Bappenas said the new capitals in Sepaku and Samboja would be 180 thousand hectares. Land of 2000-5000 hectares is projected to become the core of the city.
Bappenas Deputy for Regional Development, Rudy Prawiradinata, claims that the majority of the new capital's land is state-owned and there will be no problems with any party.
"The 180 thousand hectares of land are mostly state land, some of which have other areas of use status. That also turns out there is no certificate," said Rudy.
Even though the Pasak Dayak people later claimed that part of the new capital's land was their customary territory, Rudy said the government would not close their eyes and ears.
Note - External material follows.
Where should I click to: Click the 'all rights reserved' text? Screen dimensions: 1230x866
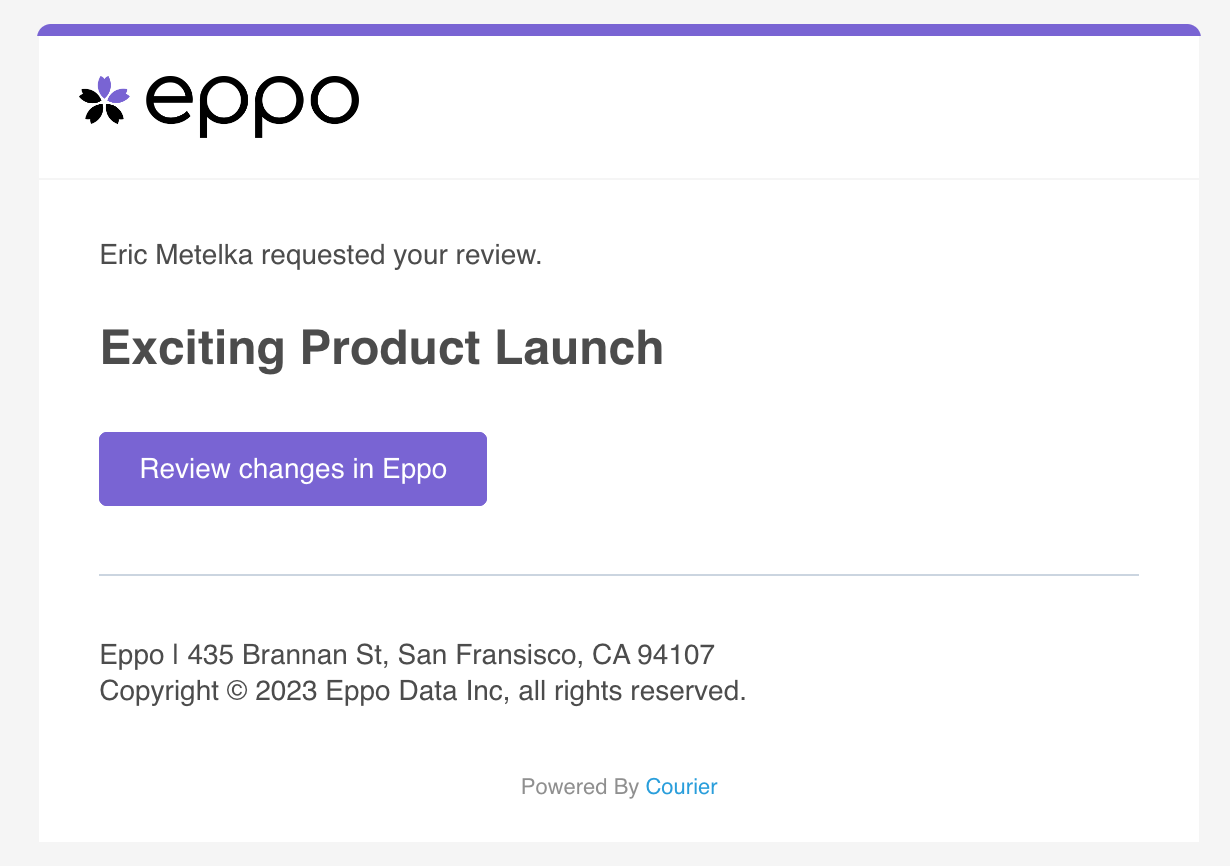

"We are committed to protected forests. Bukit Soeharto will be restored to its function because its use is incorrect, especially those belonging to the community.
"We will restore the forest function. We will protect the local community as well," Rudy said.
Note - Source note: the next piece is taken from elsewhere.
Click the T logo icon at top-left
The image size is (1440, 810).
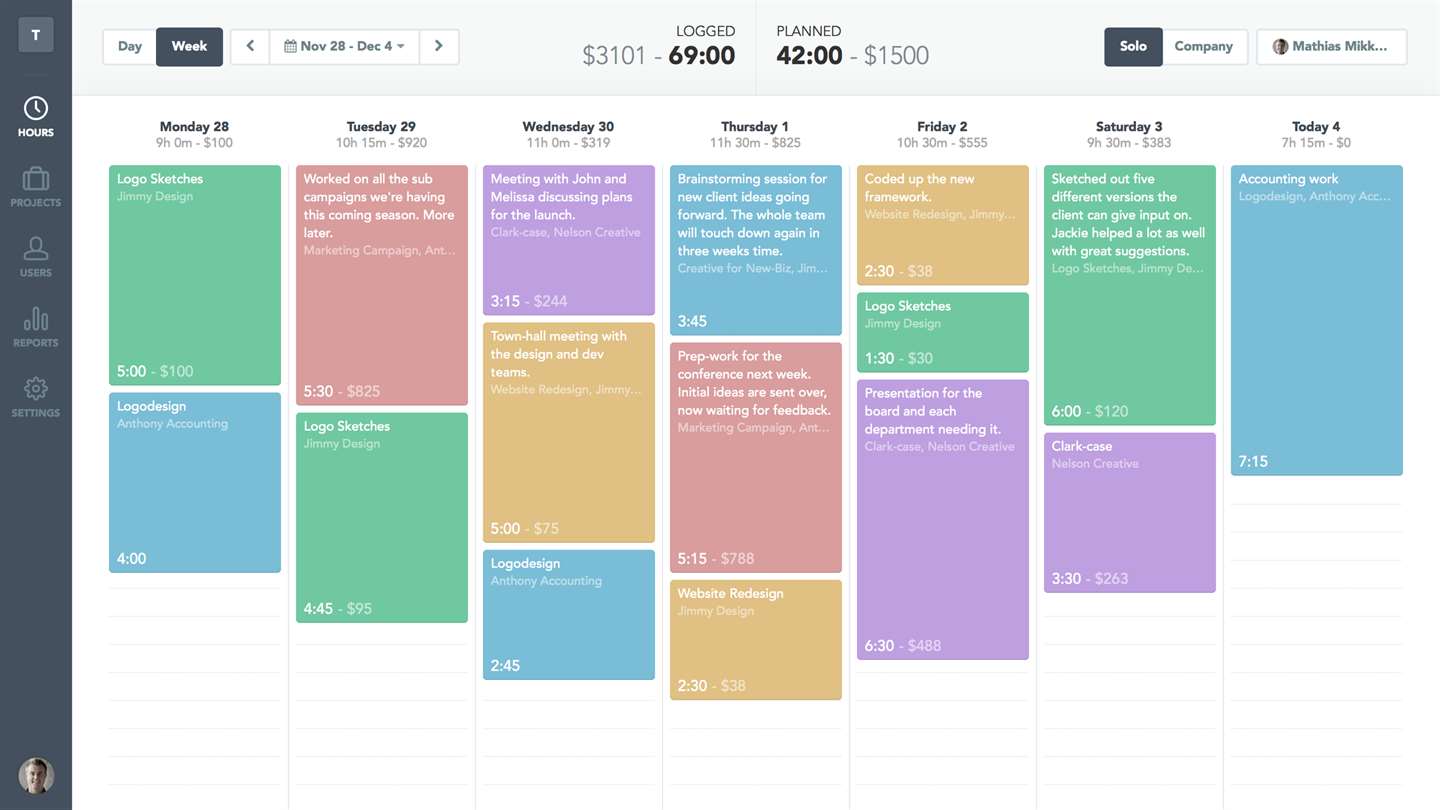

Referring to the news, Jokowi said the government would sell some of the land in the new capital to the public. The area of ​​30 thousand hectares in the center of the new government, said Jokowi, will become a settlement.
Bappenas is currently designing a master plan for the construction of a new capital city in Penajam Paser Utara and Kutai Kertanegara. The document is targeted for completion in 2020.
The new capital city is claimed to be built in stages over the next 10 years, as well as the removal of around 900 thousand employees of the central government agency and their families.